__Directions__
Update the part of the records that opens with the line containing "at (694, 1160)." and closes with the line containing "pyautogui.click(x=438, y=435)", replacing "active-range-indicator" with "selection-range-indicator" and leaving everything else unchanged. Return only those lines.

(Exercise input)

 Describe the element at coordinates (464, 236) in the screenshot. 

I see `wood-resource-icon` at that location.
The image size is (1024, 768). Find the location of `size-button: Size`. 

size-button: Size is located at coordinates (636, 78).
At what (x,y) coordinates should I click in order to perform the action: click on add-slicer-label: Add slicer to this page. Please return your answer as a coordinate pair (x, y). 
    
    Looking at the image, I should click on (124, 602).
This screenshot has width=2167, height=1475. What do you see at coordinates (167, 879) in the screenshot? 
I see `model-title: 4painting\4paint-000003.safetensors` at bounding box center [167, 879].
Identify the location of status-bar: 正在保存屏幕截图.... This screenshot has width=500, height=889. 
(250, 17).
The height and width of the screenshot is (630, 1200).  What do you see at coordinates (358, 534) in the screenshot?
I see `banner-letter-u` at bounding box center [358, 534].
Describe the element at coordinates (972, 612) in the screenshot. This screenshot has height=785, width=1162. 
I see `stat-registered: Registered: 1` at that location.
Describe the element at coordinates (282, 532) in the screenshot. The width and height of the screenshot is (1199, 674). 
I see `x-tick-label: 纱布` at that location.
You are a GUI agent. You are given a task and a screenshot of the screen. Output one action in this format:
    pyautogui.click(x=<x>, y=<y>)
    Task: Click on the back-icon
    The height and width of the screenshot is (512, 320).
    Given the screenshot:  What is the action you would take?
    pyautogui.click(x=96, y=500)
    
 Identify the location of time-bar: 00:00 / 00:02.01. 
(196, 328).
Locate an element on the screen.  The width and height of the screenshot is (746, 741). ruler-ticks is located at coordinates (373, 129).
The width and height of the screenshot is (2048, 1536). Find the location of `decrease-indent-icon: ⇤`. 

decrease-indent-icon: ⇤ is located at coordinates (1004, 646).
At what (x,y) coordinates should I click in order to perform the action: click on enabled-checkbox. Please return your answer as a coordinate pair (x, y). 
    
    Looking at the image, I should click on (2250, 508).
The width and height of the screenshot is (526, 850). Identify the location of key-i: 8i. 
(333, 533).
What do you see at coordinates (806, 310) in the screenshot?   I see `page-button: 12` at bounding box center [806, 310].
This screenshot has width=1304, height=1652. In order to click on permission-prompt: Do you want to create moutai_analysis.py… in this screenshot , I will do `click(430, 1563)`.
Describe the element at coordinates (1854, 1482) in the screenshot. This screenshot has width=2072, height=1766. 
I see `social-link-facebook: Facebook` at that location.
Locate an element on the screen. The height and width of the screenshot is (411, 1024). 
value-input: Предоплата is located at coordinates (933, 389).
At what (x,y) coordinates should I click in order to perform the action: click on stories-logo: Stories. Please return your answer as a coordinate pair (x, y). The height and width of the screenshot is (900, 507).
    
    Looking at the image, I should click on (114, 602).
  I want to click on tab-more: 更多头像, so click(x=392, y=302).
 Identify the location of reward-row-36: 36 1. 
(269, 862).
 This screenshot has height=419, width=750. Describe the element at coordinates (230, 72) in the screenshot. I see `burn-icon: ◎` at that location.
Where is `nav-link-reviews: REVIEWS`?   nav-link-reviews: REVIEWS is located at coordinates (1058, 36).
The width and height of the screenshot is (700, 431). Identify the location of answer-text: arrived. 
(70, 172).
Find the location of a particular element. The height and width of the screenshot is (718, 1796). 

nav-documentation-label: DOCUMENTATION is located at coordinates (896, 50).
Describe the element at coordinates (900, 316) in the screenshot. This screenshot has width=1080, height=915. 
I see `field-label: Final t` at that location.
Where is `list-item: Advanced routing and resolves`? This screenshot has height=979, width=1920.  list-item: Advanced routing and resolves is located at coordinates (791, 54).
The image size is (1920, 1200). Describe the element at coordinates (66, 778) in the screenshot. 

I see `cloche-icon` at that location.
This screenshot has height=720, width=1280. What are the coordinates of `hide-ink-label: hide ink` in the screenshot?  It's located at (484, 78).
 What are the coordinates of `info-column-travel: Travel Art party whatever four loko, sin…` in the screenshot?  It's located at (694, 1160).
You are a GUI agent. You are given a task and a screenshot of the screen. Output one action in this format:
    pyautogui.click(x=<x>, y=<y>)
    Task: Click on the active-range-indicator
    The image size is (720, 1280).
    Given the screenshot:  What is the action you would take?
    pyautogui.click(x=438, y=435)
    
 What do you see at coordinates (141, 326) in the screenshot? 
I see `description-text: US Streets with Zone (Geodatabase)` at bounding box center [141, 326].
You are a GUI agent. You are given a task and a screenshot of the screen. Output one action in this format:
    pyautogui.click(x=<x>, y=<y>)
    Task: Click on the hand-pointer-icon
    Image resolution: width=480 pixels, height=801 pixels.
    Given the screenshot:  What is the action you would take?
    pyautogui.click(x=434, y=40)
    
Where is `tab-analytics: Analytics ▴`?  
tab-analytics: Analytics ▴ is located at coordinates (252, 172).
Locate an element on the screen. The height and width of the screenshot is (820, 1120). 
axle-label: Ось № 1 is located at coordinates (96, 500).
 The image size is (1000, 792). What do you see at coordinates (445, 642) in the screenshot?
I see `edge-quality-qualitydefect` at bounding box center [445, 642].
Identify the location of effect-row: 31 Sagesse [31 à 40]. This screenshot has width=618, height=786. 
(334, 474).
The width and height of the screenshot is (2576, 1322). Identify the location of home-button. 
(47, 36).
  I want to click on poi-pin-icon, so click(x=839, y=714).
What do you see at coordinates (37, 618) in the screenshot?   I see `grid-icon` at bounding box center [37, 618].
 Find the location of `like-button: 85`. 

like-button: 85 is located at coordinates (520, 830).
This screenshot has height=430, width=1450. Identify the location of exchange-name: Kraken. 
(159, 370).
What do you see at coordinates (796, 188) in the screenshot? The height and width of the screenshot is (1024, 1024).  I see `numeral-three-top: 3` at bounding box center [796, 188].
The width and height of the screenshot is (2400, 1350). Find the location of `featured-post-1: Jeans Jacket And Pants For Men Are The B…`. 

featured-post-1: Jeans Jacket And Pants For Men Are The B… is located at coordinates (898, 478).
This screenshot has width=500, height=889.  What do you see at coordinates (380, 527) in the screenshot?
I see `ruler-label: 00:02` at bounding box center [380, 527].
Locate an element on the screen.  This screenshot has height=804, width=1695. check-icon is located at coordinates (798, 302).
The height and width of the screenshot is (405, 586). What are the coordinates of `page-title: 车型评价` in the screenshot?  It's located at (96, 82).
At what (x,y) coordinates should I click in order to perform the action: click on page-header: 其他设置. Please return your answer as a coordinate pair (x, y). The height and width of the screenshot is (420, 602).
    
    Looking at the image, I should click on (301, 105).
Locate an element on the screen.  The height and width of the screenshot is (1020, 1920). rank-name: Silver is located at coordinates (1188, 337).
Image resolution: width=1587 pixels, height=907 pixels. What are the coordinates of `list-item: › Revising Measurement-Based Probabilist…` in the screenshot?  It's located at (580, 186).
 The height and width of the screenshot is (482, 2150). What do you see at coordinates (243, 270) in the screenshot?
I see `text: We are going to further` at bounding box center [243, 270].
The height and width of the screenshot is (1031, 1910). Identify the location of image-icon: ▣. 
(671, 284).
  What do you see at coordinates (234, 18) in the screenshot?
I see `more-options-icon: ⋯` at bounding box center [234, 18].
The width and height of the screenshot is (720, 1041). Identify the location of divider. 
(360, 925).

(End Exercise input)

__Expected output__
 What are the coordinates of `info-column-travel: Travel Art party whatever four loko, sin…` in the screenshot?  It's located at (694, 1160).
You are a GUI agent. You are given a task and a screenshot of the screen. Output one action in this format:
    pyautogui.click(x=<x>, y=<y>)
    Task: Click on the selection-range-indicator
    The image size is (720, 1280).
    Given the screenshot:  What is the action you would take?
    pyautogui.click(x=438, y=435)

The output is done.